REQUIRED ACTION -> Reproduce every record precisely, leaving no line out.

DATA SUPPLIED ->

_ _ _ _ _ _ _

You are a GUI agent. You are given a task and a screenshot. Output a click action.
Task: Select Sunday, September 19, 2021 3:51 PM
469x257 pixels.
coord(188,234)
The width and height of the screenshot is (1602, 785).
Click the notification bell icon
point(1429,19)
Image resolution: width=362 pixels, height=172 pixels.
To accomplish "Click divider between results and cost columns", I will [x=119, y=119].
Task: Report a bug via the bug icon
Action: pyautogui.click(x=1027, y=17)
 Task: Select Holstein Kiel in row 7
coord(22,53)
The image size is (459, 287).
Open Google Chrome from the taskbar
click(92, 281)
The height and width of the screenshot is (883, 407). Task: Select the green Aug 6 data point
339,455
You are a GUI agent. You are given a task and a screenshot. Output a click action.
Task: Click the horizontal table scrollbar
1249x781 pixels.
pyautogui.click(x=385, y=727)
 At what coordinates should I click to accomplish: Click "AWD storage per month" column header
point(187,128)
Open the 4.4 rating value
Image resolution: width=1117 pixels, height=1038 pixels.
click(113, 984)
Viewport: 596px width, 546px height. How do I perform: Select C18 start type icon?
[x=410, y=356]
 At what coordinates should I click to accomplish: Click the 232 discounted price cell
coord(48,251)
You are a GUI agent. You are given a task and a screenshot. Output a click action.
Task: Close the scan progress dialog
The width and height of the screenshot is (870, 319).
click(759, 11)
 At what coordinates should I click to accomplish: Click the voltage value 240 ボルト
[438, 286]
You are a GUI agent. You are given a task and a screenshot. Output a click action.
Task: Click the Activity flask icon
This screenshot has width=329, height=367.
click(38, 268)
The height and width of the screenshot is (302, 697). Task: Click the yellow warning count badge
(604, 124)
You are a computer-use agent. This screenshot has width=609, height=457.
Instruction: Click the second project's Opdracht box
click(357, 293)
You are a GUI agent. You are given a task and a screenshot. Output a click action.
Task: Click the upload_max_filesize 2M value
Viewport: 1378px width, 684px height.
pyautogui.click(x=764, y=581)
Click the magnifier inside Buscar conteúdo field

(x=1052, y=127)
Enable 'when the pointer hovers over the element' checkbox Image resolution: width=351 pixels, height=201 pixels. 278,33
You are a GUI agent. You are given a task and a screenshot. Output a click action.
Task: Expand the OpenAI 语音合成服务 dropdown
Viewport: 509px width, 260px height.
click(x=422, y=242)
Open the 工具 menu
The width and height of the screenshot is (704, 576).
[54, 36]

_ _ _ _ _ _ _

WORKED SOLUTION ->
You are a GUI agent. You are given a task and a screenshot. Output a click action.
Task: Select Sunday, September 19, 2021 3:51 PM
469x257 pixels.
coord(188,234)
The width and height of the screenshot is (1602, 785).
Click the notification bell icon
point(1429,19)
Image resolution: width=362 pixels, height=172 pixels.
To accomplish "Click divider between results and cost columns", I will [x=119, y=119].
Task: Report a bug via the bug icon
Action: pyautogui.click(x=1027, y=17)
 Task: Select Holstein Kiel in row 7
coord(22,53)
The image size is (459, 287).
Open Google Chrome from the taskbar
click(92, 281)
The height and width of the screenshot is (883, 407). Task: Select the green Aug 6 data point
339,455
You are a GUI agent. You are given a task and a screenshot. Output a click action.
Task: Click the horizontal table scrollbar
1249x781 pixels.
pyautogui.click(x=385, y=727)
 At what coordinates should I click to accomplish: Click "AWD storage per month" column header
point(187,128)
Open the 4.4 rating value
Image resolution: width=1117 pixels, height=1038 pixels.
click(113, 984)
Viewport: 596px width, 546px height. How do I perform: Select C18 start type icon?
[x=410, y=356]
 At what coordinates should I click to accomplish: Click the 232 discounted price cell
coord(48,251)
You are a GUI agent. You are given a task and a screenshot. Output a click action.
Task: Close the scan progress dialog
The width and height of the screenshot is (870, 319).
click(759, 11)
 At what coordinates should I click to accomplish: Click the voltage value 240 ボルト
[438, 286]
You are a GUI agent. You are given a task and a screenshot. Output a click action.
Task: Click the Activity flask icon
This screenshot has width=329, height=367.
click(38, 268)
The height and width of the screenshot is (302, 697). Task: Click the yellow warning count badge
(604, 124)
You are a computer-use agent. This screenshot has width=609, height=457.
Instruction: Click the second project's Opdracht box
click(357, 293)
You are a GUI agent. You are given a task and a screenshot. Output a click action.
Task: Click the upload_max_filesize 2M value
Viewport: 1378px width, 684px height.
pyautogui.click(x=764, y=581)
Click the magnifier inside Buscar conteúdo field

(x=1052, y=127)
Enable 'when the pointer hovers over the element' checkbox Image resolution: width=351 pixels, height=201 pixels. 278,33
You are a GUI agent. You are given a task and a screenshot. Output a click action.
Task: Expand the OpenAI 语音合成服务 dropdown
Viewport: 509px width, 260px height.
click(x=422, y=242)
Open the 工具 menu
The width and height of the screenshot is (704, 576).
[54, 36]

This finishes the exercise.